Dataset Start Marker

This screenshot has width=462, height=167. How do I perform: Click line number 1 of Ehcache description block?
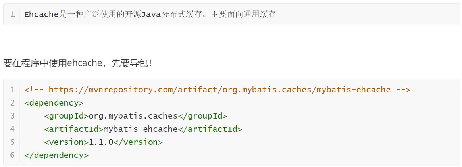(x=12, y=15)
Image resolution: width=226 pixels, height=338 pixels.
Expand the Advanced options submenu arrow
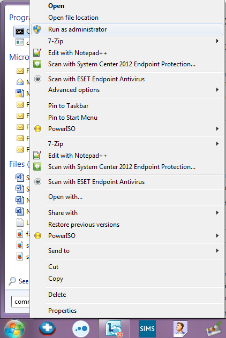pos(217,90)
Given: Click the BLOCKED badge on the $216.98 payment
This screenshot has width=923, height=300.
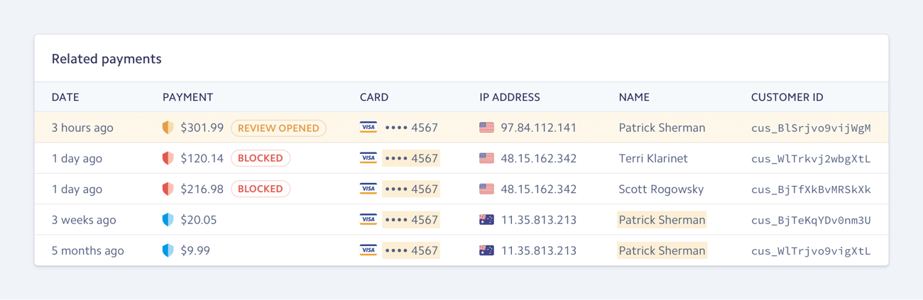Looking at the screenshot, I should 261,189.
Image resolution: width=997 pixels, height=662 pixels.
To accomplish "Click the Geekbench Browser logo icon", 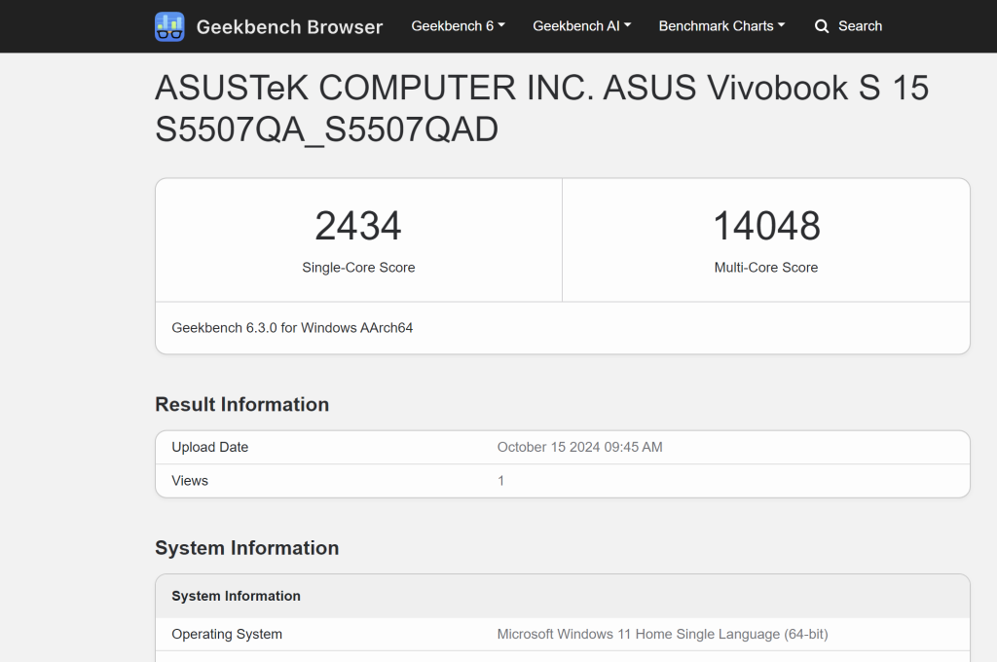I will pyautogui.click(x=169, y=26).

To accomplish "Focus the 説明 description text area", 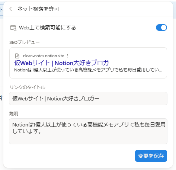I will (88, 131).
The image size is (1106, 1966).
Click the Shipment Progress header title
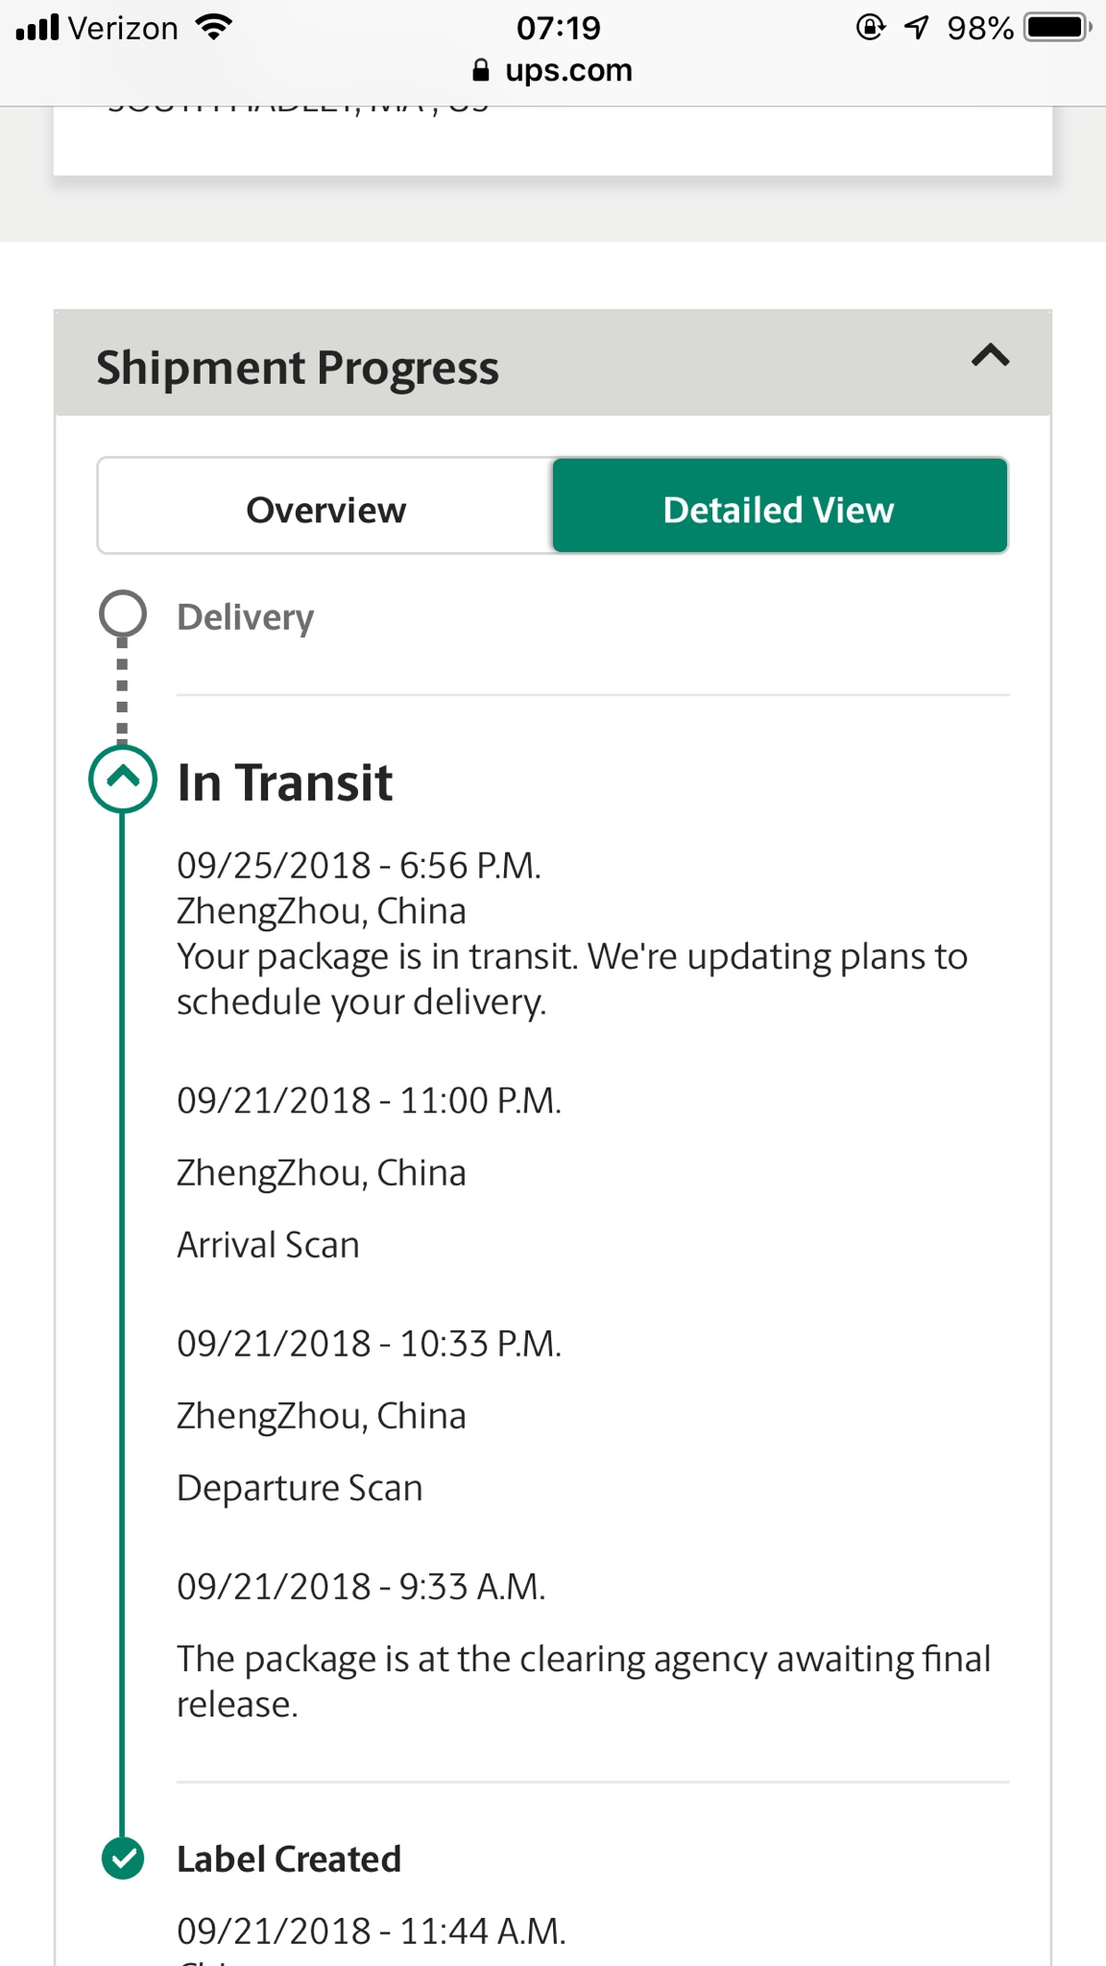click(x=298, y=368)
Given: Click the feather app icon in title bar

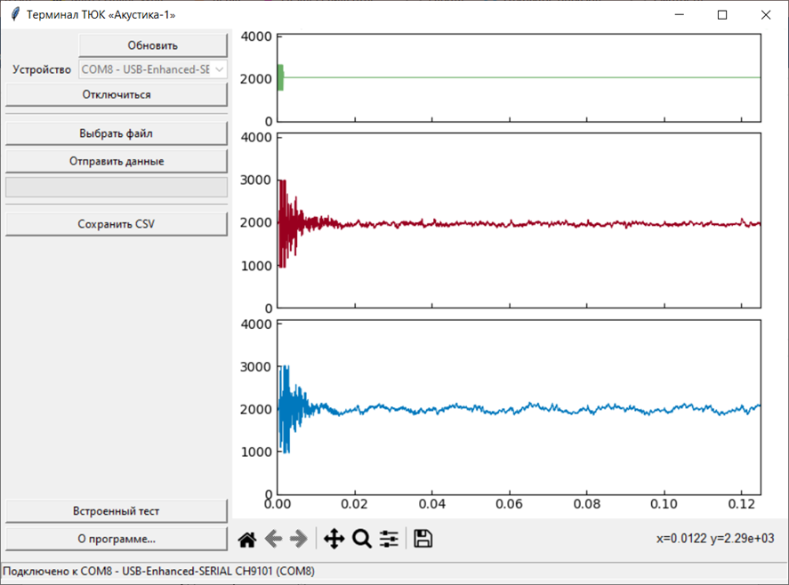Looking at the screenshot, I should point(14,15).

Dataset End Marker
Dataset Start Marker

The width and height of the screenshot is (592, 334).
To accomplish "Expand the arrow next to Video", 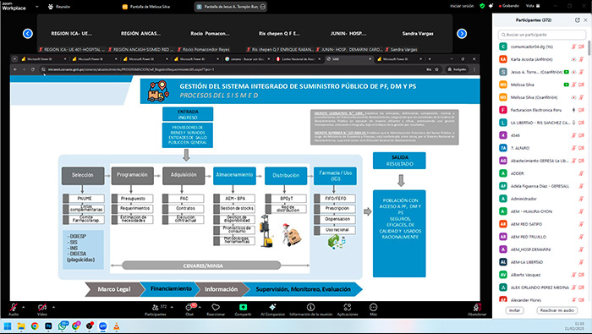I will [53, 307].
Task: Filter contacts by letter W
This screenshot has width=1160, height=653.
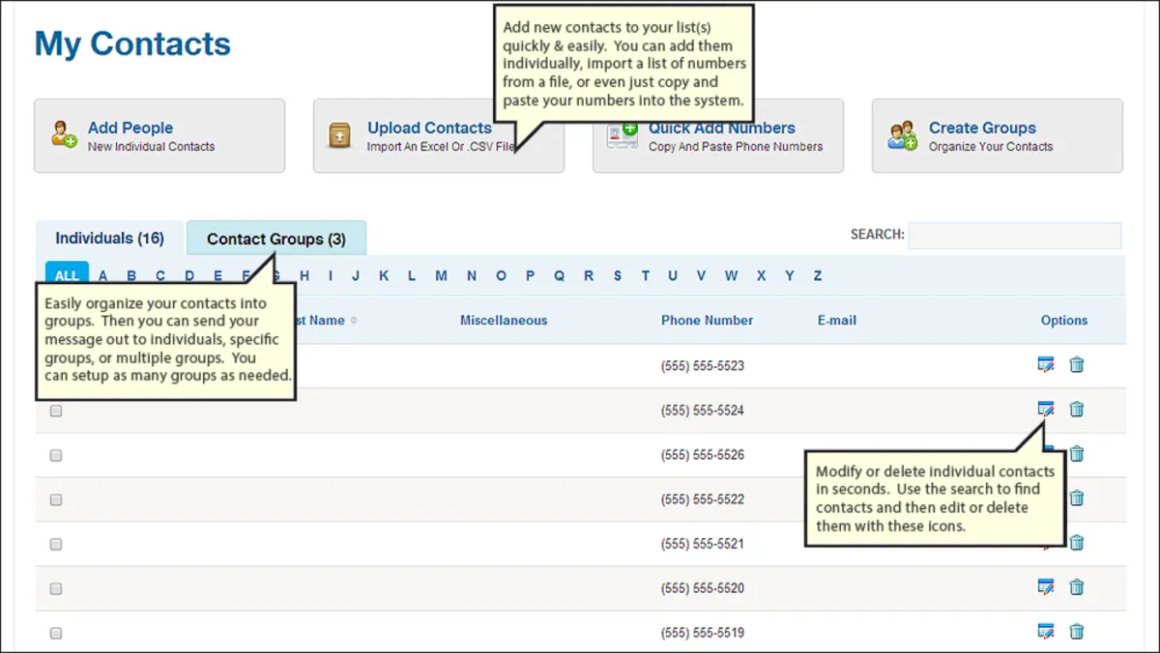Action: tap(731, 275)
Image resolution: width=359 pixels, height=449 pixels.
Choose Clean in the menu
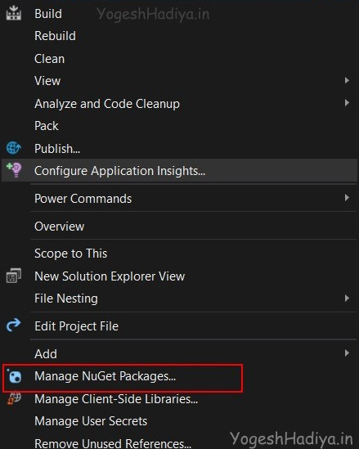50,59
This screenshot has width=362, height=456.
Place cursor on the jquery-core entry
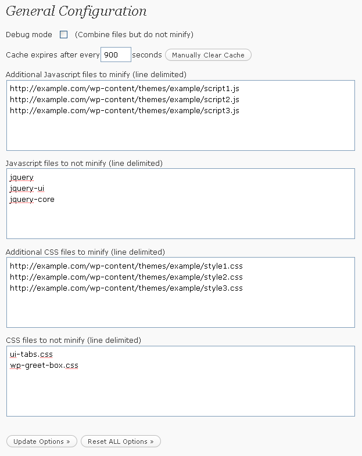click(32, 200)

Dataset End Marker
Dataset Start Marker

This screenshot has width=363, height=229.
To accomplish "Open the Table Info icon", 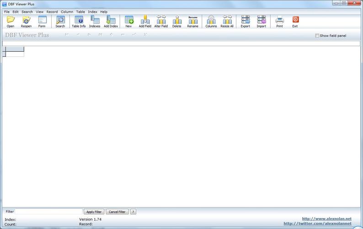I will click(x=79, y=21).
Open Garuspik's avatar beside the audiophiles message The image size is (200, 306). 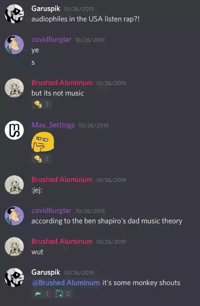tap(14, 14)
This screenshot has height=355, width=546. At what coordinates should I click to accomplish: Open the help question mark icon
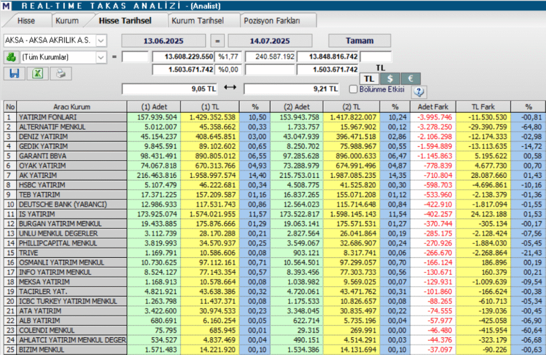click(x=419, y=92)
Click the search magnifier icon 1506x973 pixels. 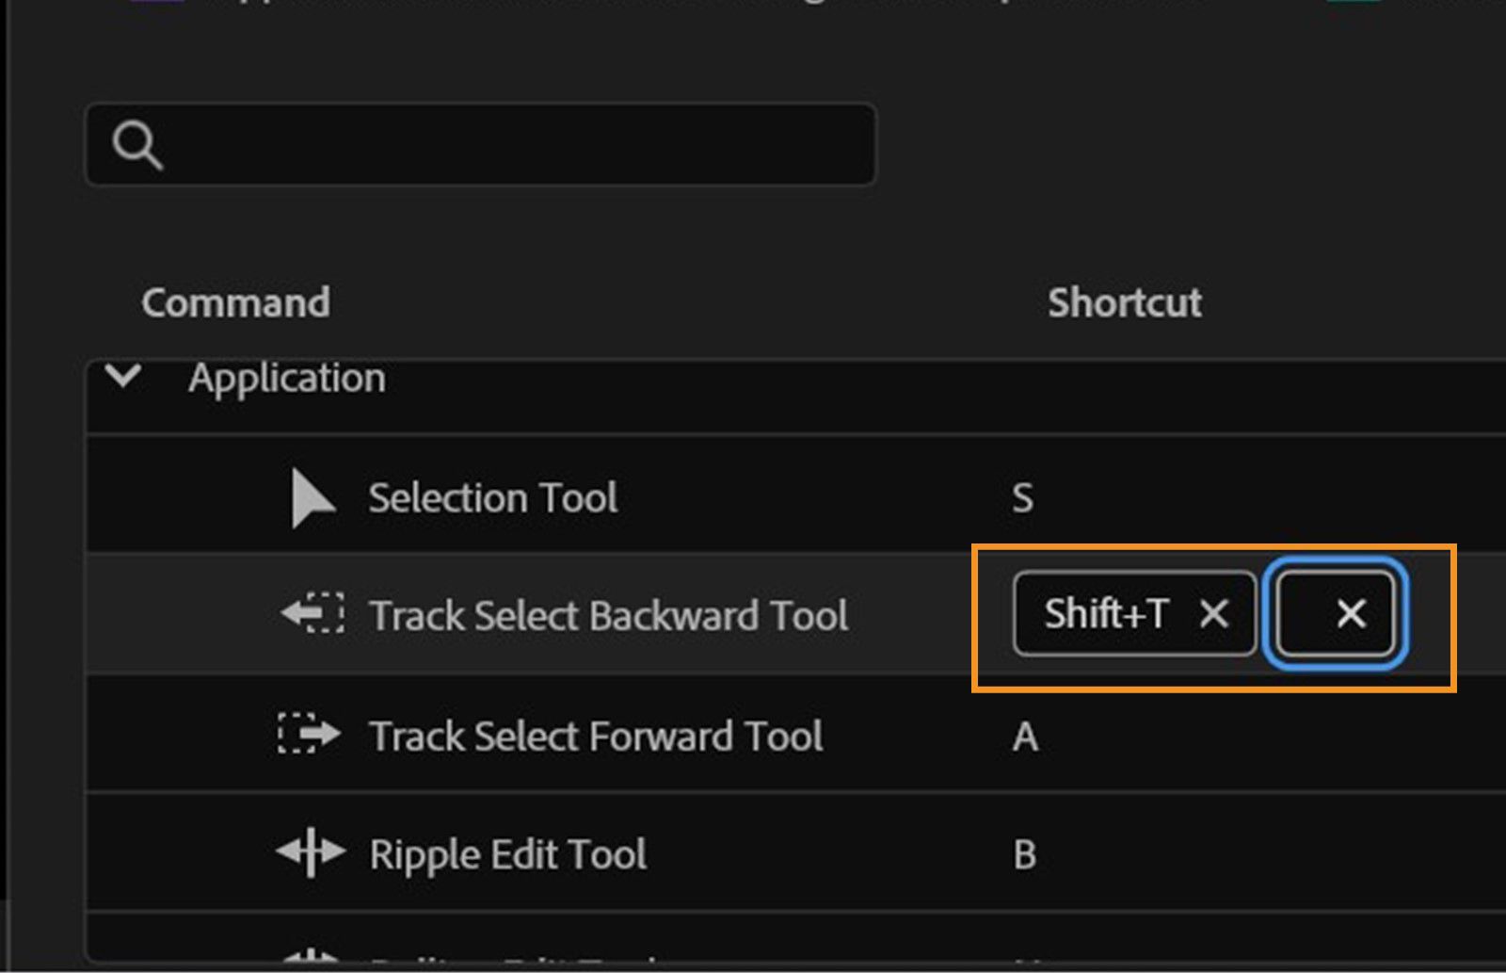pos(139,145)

Dataset End Marker

**What to produce**: Would you filter the records and copy each line that contains the word "resolution"?

**Answer area**:
Image resolution: width=226 pixels, height=338 pixels.
Image resolution: width=997 pixels, height=662 pixels.
Image resolution: width=359 pixels, height=449 pixels.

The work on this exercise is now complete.